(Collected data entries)
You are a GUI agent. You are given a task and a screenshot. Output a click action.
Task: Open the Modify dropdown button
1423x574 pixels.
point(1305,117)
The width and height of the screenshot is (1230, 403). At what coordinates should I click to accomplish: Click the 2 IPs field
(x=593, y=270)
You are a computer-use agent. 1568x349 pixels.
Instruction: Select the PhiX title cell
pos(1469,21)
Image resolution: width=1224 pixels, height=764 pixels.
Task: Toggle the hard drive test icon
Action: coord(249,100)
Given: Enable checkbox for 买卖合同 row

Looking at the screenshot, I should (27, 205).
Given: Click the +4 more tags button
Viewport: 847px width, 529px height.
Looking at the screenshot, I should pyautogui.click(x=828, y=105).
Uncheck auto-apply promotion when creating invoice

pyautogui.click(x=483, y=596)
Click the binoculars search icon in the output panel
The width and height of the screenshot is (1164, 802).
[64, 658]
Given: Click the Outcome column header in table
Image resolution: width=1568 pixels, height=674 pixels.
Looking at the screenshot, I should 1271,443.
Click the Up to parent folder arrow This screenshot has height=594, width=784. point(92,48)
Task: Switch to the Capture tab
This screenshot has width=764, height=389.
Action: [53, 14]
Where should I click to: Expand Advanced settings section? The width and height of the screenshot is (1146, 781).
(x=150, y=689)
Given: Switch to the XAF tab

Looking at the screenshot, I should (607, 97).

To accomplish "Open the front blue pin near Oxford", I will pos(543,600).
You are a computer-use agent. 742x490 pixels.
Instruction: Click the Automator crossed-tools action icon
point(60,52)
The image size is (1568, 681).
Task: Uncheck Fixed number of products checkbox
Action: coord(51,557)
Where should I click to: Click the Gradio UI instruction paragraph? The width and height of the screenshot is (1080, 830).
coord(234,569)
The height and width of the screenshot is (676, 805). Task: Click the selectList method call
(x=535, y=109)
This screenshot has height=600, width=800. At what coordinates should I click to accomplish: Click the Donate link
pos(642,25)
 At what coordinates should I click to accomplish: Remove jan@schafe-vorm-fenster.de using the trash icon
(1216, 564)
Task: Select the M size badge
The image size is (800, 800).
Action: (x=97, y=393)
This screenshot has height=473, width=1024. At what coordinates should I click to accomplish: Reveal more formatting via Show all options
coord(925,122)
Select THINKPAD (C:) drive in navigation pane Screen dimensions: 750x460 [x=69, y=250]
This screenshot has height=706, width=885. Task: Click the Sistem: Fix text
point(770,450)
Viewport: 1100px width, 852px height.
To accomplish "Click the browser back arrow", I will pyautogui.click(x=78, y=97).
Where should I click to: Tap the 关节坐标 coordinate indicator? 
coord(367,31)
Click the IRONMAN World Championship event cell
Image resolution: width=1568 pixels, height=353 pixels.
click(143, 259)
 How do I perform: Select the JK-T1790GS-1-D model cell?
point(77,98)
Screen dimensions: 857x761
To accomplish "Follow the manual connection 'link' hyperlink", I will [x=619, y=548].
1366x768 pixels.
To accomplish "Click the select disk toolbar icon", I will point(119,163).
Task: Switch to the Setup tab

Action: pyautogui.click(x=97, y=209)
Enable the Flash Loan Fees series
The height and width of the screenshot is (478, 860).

● **Goal of the exercise**
Copy each line of the records that contains the word "computer".

● **Completed exercise**
You are a computer-use agent. 1568x349 pixels.
You are a computer-use agent. 742x490 pixels.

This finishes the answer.